▶ **EXERCISE DESCRIPTION**:
On how many lines of the data below does the word "next" appear? Reply with the number only.

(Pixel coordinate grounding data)
┌────────

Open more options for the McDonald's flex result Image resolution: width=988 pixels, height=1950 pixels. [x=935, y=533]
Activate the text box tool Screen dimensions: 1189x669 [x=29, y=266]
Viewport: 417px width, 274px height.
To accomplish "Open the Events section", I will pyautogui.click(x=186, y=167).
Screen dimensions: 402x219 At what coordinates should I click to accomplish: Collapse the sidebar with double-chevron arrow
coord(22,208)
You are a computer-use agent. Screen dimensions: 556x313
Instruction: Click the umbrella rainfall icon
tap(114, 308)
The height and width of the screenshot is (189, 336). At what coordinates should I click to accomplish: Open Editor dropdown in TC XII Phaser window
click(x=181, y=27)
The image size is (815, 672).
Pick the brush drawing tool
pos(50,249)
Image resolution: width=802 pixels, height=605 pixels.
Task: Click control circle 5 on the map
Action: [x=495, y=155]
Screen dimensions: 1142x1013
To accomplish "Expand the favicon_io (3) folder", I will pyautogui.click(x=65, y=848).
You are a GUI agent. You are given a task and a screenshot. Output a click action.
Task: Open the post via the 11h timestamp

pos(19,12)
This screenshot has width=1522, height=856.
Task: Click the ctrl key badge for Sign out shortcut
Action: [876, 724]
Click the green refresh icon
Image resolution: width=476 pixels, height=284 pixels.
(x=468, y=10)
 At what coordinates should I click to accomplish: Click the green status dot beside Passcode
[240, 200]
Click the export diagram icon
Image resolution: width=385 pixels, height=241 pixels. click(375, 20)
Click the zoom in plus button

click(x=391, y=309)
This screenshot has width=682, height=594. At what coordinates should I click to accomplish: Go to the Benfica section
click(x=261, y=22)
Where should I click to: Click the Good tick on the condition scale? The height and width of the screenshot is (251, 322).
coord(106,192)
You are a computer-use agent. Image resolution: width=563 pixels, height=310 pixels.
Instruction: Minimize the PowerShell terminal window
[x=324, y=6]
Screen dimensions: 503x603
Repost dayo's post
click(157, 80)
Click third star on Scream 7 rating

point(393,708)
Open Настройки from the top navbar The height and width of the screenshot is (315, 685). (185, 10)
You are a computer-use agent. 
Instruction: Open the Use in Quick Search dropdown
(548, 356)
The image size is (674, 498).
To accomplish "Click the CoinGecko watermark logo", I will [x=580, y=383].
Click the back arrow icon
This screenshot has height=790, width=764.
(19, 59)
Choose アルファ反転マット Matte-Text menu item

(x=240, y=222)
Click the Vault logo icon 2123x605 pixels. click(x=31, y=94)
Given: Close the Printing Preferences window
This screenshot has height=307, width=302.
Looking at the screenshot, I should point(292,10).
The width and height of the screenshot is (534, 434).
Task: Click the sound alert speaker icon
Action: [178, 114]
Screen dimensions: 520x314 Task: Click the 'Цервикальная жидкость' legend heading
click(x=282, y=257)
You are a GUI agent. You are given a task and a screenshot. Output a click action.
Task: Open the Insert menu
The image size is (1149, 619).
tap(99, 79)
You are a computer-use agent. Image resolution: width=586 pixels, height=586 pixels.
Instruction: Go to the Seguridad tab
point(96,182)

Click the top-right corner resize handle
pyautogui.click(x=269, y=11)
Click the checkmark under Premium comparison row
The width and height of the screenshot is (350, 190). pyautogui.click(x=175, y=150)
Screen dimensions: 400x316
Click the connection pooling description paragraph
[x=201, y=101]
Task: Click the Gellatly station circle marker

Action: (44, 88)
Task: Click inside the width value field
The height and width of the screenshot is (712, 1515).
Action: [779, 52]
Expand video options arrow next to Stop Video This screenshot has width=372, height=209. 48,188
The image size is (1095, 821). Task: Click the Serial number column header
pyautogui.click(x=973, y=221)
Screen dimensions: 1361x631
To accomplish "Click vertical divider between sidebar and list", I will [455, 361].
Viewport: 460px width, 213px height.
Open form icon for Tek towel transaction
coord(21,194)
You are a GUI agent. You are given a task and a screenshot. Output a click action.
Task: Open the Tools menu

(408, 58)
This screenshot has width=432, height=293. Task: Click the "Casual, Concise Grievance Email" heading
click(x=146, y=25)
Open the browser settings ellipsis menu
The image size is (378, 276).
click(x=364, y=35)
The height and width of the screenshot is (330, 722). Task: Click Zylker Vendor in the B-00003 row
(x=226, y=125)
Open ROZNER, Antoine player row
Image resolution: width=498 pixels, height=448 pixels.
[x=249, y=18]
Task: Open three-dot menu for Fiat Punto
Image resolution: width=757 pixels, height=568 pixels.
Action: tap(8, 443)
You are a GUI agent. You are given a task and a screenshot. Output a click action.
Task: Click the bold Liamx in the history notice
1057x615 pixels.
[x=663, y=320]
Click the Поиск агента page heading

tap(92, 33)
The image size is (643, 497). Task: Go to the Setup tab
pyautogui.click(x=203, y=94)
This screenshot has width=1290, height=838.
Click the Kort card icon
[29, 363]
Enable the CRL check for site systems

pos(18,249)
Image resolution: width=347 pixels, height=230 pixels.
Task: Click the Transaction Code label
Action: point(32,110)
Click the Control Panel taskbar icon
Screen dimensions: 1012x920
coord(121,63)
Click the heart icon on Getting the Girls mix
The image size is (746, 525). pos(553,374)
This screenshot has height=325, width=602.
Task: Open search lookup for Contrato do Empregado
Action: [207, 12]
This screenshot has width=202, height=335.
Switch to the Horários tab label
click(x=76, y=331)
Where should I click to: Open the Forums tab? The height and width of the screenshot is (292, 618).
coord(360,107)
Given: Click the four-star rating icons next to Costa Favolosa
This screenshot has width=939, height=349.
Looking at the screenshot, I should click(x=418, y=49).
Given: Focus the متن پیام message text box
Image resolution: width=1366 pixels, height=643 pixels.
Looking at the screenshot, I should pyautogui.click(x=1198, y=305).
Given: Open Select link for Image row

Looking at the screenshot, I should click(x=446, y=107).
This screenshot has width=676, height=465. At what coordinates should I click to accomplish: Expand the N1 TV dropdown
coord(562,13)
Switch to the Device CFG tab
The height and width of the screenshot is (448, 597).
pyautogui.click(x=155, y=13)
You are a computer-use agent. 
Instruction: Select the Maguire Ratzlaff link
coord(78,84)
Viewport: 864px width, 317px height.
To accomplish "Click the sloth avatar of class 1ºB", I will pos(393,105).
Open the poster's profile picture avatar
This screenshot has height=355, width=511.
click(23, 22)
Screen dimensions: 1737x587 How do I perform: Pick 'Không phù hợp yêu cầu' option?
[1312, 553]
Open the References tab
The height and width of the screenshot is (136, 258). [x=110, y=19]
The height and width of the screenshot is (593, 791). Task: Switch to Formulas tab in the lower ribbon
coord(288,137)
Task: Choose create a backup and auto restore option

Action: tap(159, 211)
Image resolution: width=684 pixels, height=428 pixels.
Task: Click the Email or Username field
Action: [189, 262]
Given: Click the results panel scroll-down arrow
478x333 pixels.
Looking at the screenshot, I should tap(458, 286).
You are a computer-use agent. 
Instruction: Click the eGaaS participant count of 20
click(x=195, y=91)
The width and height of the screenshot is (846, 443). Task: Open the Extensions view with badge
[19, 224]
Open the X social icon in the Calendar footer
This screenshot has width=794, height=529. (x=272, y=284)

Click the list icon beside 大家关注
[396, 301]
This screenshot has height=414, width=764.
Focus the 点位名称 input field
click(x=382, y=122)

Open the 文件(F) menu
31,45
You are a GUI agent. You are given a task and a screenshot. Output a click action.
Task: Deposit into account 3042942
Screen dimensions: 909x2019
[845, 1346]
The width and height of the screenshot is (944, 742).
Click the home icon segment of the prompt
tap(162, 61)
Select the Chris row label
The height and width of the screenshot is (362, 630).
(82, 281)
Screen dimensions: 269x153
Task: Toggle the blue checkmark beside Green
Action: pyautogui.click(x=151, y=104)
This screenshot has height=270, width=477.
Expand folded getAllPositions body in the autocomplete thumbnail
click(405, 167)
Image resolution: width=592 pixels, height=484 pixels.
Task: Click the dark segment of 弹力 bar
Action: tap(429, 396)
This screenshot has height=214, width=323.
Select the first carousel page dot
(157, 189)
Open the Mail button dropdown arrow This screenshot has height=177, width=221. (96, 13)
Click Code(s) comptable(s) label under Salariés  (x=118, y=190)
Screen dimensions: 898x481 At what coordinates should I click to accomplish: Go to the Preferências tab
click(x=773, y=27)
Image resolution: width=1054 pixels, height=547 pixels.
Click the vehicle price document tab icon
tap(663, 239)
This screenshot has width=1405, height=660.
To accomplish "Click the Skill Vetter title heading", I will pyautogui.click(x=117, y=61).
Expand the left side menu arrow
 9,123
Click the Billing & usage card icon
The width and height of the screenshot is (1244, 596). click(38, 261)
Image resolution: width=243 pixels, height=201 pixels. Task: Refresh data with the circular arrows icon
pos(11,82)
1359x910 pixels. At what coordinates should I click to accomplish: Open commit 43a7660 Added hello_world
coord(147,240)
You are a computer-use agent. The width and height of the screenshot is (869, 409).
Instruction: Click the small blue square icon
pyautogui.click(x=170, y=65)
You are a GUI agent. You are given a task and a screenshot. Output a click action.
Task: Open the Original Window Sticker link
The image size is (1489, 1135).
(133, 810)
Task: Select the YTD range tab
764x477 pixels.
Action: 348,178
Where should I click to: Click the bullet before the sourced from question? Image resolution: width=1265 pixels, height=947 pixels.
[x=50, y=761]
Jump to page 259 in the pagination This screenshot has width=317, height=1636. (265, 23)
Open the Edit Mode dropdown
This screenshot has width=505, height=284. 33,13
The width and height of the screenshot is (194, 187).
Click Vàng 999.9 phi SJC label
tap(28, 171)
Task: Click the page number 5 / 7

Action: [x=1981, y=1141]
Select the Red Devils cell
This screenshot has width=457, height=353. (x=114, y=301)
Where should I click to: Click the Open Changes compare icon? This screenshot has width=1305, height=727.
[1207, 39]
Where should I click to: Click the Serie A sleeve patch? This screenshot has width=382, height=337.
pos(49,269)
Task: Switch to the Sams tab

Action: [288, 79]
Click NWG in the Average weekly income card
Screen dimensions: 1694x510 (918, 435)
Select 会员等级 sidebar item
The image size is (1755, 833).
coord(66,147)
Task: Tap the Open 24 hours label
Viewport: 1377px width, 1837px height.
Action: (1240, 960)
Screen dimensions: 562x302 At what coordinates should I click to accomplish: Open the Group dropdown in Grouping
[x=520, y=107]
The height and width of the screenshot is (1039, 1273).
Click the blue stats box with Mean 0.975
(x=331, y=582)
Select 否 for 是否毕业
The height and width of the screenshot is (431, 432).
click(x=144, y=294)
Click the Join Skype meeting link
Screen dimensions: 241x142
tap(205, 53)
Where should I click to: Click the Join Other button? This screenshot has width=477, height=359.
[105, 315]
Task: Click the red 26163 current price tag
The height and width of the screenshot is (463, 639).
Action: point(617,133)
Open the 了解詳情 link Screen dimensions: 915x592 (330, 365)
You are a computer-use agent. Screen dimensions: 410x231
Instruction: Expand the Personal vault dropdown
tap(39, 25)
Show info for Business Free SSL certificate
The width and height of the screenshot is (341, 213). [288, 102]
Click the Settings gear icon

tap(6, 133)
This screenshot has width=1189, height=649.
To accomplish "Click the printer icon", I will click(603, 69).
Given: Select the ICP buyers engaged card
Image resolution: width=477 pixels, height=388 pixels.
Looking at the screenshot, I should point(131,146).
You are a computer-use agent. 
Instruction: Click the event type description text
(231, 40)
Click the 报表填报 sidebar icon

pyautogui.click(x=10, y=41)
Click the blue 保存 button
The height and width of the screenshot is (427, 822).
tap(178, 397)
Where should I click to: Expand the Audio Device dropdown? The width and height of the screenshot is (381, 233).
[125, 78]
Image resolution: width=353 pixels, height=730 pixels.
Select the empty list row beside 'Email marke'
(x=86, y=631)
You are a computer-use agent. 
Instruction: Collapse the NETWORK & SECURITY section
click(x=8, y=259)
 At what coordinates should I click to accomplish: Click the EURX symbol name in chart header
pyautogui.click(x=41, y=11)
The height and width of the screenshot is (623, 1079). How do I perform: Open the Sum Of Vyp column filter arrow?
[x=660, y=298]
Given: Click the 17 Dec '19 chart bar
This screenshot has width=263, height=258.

└────────

▶ **THE COMPLETED TASK**:
2